= Data provided =
↓

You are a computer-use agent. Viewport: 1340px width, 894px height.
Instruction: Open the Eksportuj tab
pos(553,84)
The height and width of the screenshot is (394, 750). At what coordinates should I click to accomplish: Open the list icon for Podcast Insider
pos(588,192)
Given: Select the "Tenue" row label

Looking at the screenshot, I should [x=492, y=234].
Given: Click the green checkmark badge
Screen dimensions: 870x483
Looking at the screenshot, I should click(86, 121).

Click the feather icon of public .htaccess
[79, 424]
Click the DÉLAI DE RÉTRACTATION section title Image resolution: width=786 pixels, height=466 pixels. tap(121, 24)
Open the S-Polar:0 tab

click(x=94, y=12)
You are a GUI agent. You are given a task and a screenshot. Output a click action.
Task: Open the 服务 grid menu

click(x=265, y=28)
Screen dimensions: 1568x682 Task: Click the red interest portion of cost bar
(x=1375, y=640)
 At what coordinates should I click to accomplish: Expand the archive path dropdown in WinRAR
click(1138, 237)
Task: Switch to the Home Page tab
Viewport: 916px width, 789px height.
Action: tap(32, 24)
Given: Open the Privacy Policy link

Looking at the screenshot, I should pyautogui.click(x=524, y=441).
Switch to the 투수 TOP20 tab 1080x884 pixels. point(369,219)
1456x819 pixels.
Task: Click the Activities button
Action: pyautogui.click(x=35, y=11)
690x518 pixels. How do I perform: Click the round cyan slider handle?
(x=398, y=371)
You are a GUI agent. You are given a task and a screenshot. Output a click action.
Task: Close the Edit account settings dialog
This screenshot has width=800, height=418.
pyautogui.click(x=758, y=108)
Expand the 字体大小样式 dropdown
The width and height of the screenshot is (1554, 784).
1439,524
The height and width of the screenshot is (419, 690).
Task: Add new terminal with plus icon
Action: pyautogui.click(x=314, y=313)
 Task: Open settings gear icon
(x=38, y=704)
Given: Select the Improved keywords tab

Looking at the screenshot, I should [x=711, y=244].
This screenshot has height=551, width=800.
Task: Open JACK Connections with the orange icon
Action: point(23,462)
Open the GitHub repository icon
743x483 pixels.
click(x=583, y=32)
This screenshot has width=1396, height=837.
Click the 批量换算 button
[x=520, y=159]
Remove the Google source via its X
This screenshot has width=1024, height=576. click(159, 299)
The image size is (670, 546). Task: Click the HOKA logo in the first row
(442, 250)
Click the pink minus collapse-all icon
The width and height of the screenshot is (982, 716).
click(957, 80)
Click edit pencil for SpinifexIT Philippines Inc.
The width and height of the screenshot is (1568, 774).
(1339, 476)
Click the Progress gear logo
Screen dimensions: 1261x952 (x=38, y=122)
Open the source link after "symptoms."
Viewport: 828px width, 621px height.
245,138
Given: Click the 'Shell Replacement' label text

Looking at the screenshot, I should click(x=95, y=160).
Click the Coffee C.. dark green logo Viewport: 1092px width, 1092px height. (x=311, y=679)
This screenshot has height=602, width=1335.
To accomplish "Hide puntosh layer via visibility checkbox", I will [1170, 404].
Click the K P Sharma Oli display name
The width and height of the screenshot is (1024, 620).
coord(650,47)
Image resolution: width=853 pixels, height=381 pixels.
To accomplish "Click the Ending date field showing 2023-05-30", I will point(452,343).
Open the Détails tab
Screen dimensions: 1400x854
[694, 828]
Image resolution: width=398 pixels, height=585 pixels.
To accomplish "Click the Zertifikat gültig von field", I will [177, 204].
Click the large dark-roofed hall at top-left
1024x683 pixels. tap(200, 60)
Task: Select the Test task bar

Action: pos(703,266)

↑

= Instructions for the task =
Reproduce all of the records above verbatim, line for line.

= Answer to the exercise =
You are a computer-use agent. Viewport: 1340px width, 894px height.
Instruction: Open the Eksportuj tab
pos(553,84)
The height and width of the screenshot is (394, 750). At what coordinates should I click to accomplish: Open the list icon for Podcast Insider
pos(588,192)
Given: Select the "Tenue" row label

Looking at the screenshot, I should [x=492, y=234].
Given: Click the green checkmark badge
Screen dimensions: 870x483
Looking at the screenshot, I should click(86, 121).

Click the feather icon of public .htaccess
[79, 424]
Click the DÉLAI DE RÉTRACTATION section title Image resolution: width=786 pixels, height=466 pixels. tap(121, 24)
Open the S-Polar:0 tab

click(x=94, y=12)
You are a GUI agent. You are given a task and a screenshot. Output a click action.
Task: Open the 服务 grid menu

click(x=265, y=28)
Screen dimensions: 1568x682 Task: Click the red interest portion of cost bar
(x=1375, y=640)
 At what coordinates should I click to accomplish: Expand the archive path dropdown in WinRAR
click(1138, 237)
Task: Switch to the Home Page tab
Viewport: 916px width, 789px height.
Action: tap(32, 24)
Given: Open the Privacy Policy link

Looking at the screenshot, I should pyautogui.click(x=524, y=441).
Switch to the 투수 TOP20 tab 1080x884 pixels. point(369,219)
1456x819 pixels.
Task: Click the Activities button
Action: pyautogui.click(x=35, y=11)
690x518 pixels. How do I perform: Click the round cyan slider handle?
(x=398, y=371)
You are a GUI agent. You are given a task and a screenshot. Output a click action.
Task: Close the Edit account settings dialog
This screenshot has width=800, height=418.
pyautogui.click(x=758, y=108)
Expand the 字体大小样式 dropdown
The width and height of the screenshot is (1554, 784).
1439,524
The height and width of the screenshot is (419, 690).
Task: Add new terminal with plus icon
Action: pyautogui.click(x=314, y=313)
 Task: Open settings gear icon
(x=38, y=704)
Given: Select the Improved keywords tab

Looking at the screenshot, I should [x=711, y=244].
This screenshot has height=551, width=800.
Task: Open JACK Connections with the orange icon
Action: point(23,462)
Open the GitHub repository icon
743x483 pixels.
click(x=583, y=32)
This screenshot has width=1396, height=837.
Click the 批量换算 button
[x=520, y=159]
Remove the Google source via its X
This screenshot has width=1024, height=576. click(159, 299)
The image size is (670, 546). Task: Click the HOKA logo in the first row
(442, 250)
Click the pink minus collapse-all icon
The width and height of the screenshot is (982, 716).
click(957, 80)
Click edit pencil for SpinifexIT Philippines Inc.
The width and height of the screenshot is (1568, 774).
(1339, 476)
Click the Progress gear logo
Screen dimensions: 1261x952 (x=38, y=122)
Open the source link after "symptoms."
Viewport: 828px width, 621px height.
245,138
Given: Click the 'Shell Replacement' label text

Looking at the screenshot, I should click(x=95, y=160).
Click the Coffee C.. dark green logo Viewport: 1092px width, 1092px height. (x=311, y=679)
This screenshot has height=602, width=1335.
To accomplish "Hide puntosh layer via visibility checkbox", I will [1170, 404].
Click the K P Sharma Oli display name
The width and height of the screenshot is (1024, 620).
coord(650,47)
Image resolution: width=853 pixels, height=381 pixels.
To accomplish "Click the Ending date field showing 2023-05-30", I will point(452,343).
Open the Détails tab
Screen dimensions: 1400x854
[694, 828]
Image resolution: width=398 pixels, height=585 pixels.
To accomplish "Click the Zertifikat gültig von field", I will [177, 204].
Click the large dark-roofed hall at top-left
1024x683 pixels. tap(200, 60)
Task: Select the Test task bar

Action: pos(703,266)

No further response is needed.